It’s my annual “Taxes from A to Z” series! If you’re wondering whether you can claim home office expenses or whether to deduct a capital loss, you won’t want to miss a single letter.
B is for Bonus.
A bonus is typically money or equivalent that you get in addition to your usual compensation. But because we call it something different, taxpayers assume that it is treated differently. That’s not necessarily the case. Here’s what you need to know.
If you receive a bonus or award from your employer – no matter how it’s paid out (cash, car or Bitcoin) – you must report it as income in the year that it’s received unless it’s specifically excluded (like some stock options). If, however, your employer promises to pay you a bonus in the future, you don’t have to report it until it’s made available to you, even if it’s in writing or otherwise spelled out. That includes a fixed promise to pay you a certain amount over time.
If you’re an employee, that income will most likely show up with the rest of your compensation in box 1. That’s because it’s taxed the same. There’s no surtax on bonuses for most folks, despite what you’ve heard around the water cooler. A bonus could push you into a higher tax bracket but remember that we have a progressive income tax so the higher tax rate would only apply to the amount over the bracket threshold (for a quick refresher on progressive rates, click here).
Here’s where it gets complicated. When you are paid, whether it’s regular pay or a bonus, your employer is required to withhold federal income tax. That’s no surprise. But the Internal Revenue Service (IRS) may consider your bonus as “supplemental wages” for purposes of withholding.
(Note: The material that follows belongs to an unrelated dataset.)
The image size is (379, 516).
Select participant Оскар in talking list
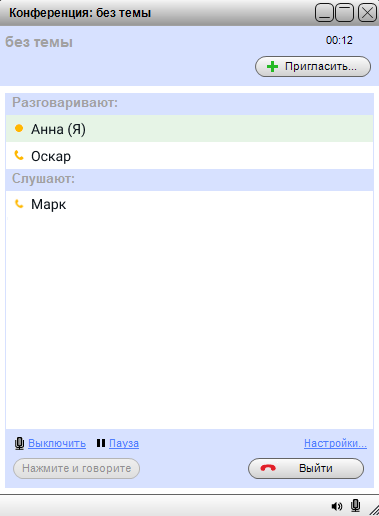coord(189,156)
If that happens, the amount of withholding may be at a higher rate than your regular income tax bracket.
The rules that apply to supplemental wages can be complicated but are basically broken into two parts:
- Taxpayers who receive more than $1 million in supplemental wages during the tax year; and
- The rest of us.
Since I suspect there are more of “the rest of us” than folks with million dollar bonuses, I’ll tackle that first.
- If your bonus is paid together with your regular wages – for example, a single check without any clear division noted – your withholding happens just like it would with any other check. It’s treated as though it’s regular payroll.
- If your bonus is paid separately from your regular wages or if it’s paid together but noted separately – for example, a single check with the division specified – your employer has a little flexibility. The employer can either withhold a flat 22% (the easiest option) on your bonus or figure the withholding amount using a more complicated formula based on your regular and combined withholding amounts. The latter, more complicated option tends to result in a higher withholding amount for most taxpayers.
If you receive more than $1 million in supplemental wages during the year, the amount that exceeds $1 million is subject to withholding at 37% (or the highest rate of income tax for the year). The amount under the $1 million is subject to the same rules as the rest of us, as above. It doesn’t matter what’s on your form W-4. For the amounts under $1 million, the regular supplemental wages apply.
You can see the 2018 withholding tables for 2018 here.
Keep in mind that these rules apply to federal income tax. No matter which withholding rules may apply, the regular payroll tax rules (for Social Security and Medicare) still apply.
If all of this is causing you to hyperventilate a little, don’t. Remember: Even though the withholding on your bonus may vary or be complicated, your bonus will largely be treated at tax time as though it was regular compensation (some limited exceptions apply). So, whether your employer withholds 22% or 28% on your bonus, if your tax rate is 25%, you’ll pay 25% come tax time. If your employer withheld too much, you’ll get the difference back in the form of a tax refund. If your employer withheld too little, you’ll have to pay the difference.
It’s important that your employer gets it right – and important that you check your withholding to make sure that it makes sense – but there’s no need to freak out. If you’re nervous that you’re not on the right track, you can always check your withholding using the IRS withholding calculator and make an adjustment on your form W-4 during the year, if necessary.